In last year’s Burlington Northern decision, the U.S. Supreme Court lowered the standard for retaliation claims under Title VII.  The Court concluded that an employer’s disciplinary measures taken against a complaining employee can be retaliatory if it would dissuade a reasonable person from complaining to the EEOC.  In its decision, the Supreme Court never stated whether the same standard applies to initial claims of discrimination.  In other words, can some of the lower level disciplinary measures found to be retaliatory in Burlington Northern also be deemed adverse actions for purposes of a discrimination claim?  A new Eleventh Circuit Court of Appeals case may offer employers some comfort that not every negative effect on a protected employee will be deemed an adverse action.  The suit was filed by an African-American Georgia Department of Transportation employee who alleged that he received a written warning for misuse of the computer system, while similarly situated White employees did not.
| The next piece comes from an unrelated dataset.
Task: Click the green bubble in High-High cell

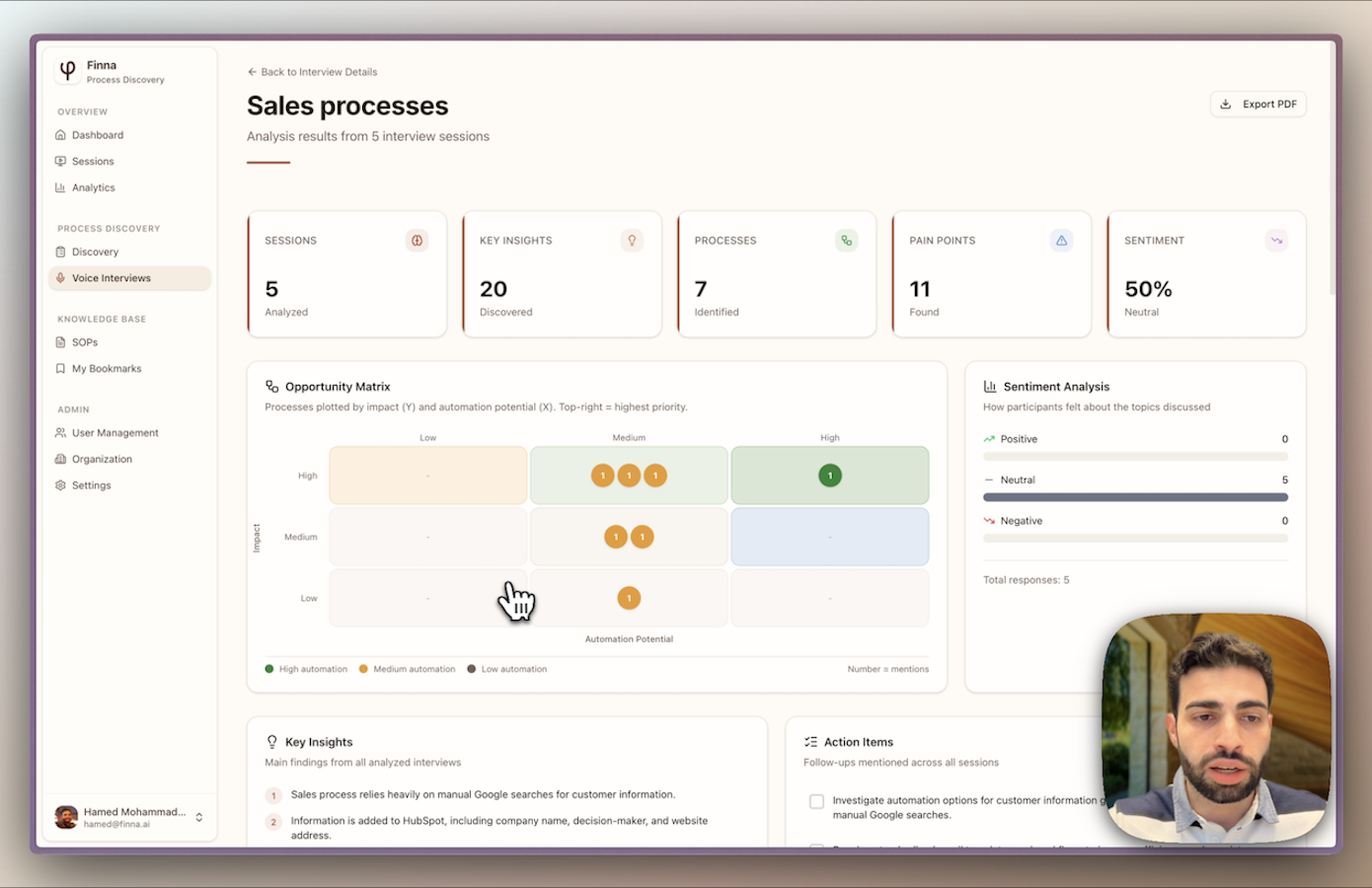Action: click(x=830, y=476)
The Eleventh Circuit stated that Burlington Northern only applies in the retaliation context, and not to an underlying discrimination claim.  To violate Title VII, an employer’s adverse action must create a serious and material change in the terms and conditions of employment.  In this case, the written warning did not result in any tangible harm to the plaintiff.  He lost no pay, benefits, seniority, or other measurable aspect to his employment.  This case should not be read as a blanket statement that disciplinary warnings will never constitute an adverse action under Title VII.  However, at least one federal appellate court has refused to expand Burlington Northern beyond the retaliation area.